This is a sad moment for our nation. The not guilty verdict in the trial of George Zimmerman has extended the tragedy of Trayvon Martin’s death to a travesty and miscarriage of justice. While we must accept the jury’s decision under the due process of the legal system, we want to make it clear that this is far from over. We are focusing on two important aspects of federal law which may have been violated by George Zimmerman and which should be investigated, with the potential to lead to an additional indictment and another trial.

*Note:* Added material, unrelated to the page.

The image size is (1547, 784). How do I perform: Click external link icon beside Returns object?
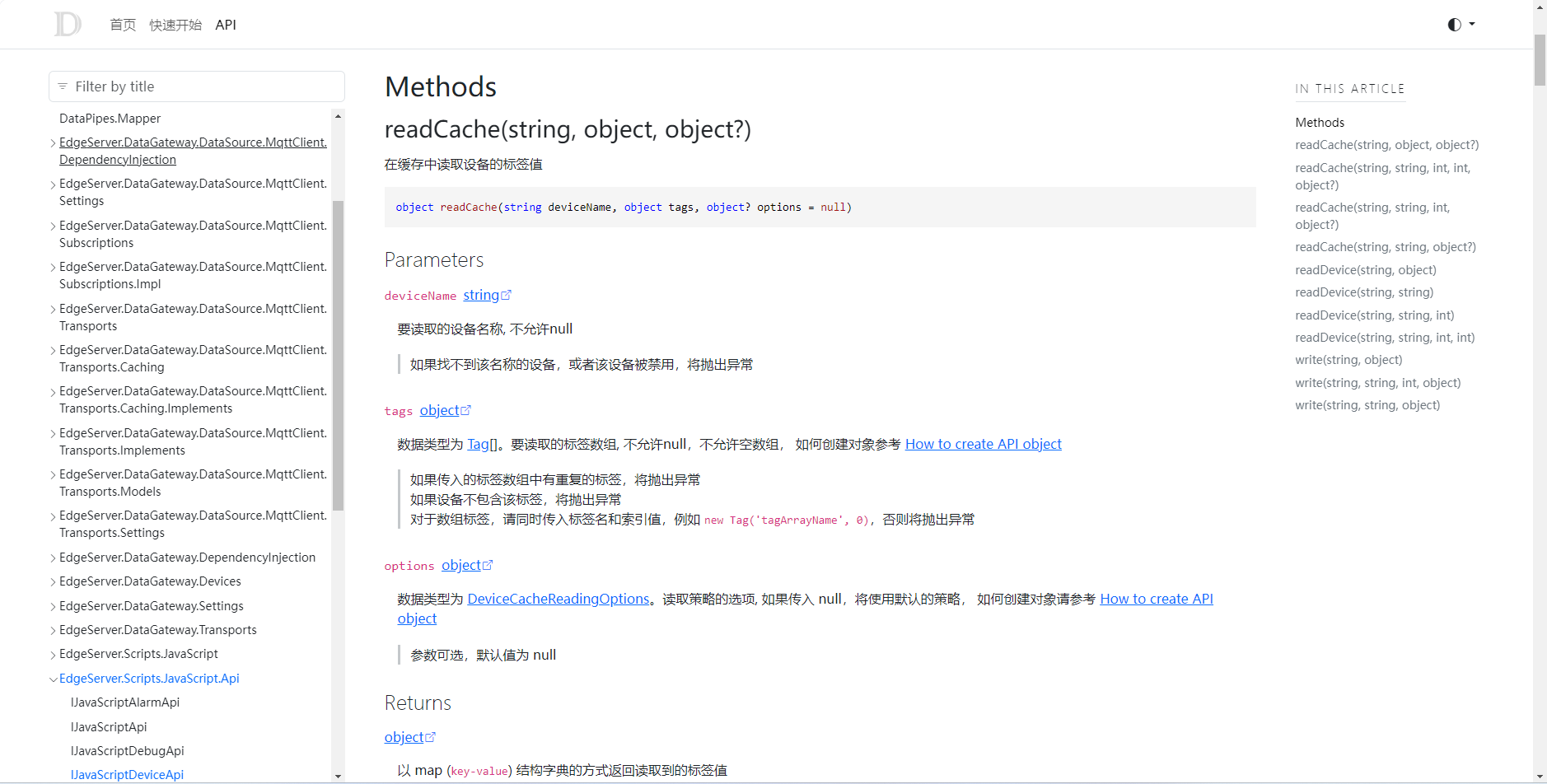click(x=430, y=738)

First, the National Urban League and Urban League Movement, along with the NAACP, National Action Network, the Black Women’s Roundtable and others, are joining to collectively ask the Department of Justice to pursue a federal criminal civil rights investigation. Our forward efforts will be to encourage the DOJ to proceed in conducting a thorough investigation of whether any federal laws were violated by George Zimmerman in connection with the death of Trayvon Martin, including the Matthew Shepard and James Byrd, Jr. Hate Crimes Prevention Act.
From the very beginning of this case, if not for Ben Crump and the local community’s call to the civil rights leadership, this matter would have been swept under the rug. Our collective efforts stopped that from occurring last year. Today, we continue to send a strong message of solidarity with Trayvon's parents and with his family. But we also want to send another message - this is not the end.
The Civil Rights Movement in this country historically has been the hallmark of peaceful protest and expression, and for anyone to suggest otherwise is an effort to discredit the very issues at hand. As part of the civil rights leadership of the 21st century, we encourage people to express themselves with the discipline and responsibility that are consistent with our First Amendment rights and with the traditions of Dr. Martin Luther King, Jr. and Whitney M. Young, Jr. Activists who are concerned that justice has not been met should absolutely continue disciplined and directed advocacy on behalf of justice for this family through elected officials, social media, organized protests and other appropriate means.
As we mark the 50th anniversary of the historic 1963 March on Washington, we also encourage people of all backgrounds to join us on August 23-24 for another historic effort in Washington, DC – the “Drum Majors for Justice Summit: Redeem the Dream” and the “Civil Rights Continuation March.” In light of the outcome of the Trayvon Martin case – and the recent Supreme Court ruling on voting rights – the civil rights continuation effort has a renewed vigor and purpose. The cause and quest for justice and civil rights in the 21st century continue.
There is no victory in this case, but we will fight until the end for justice. This is not over.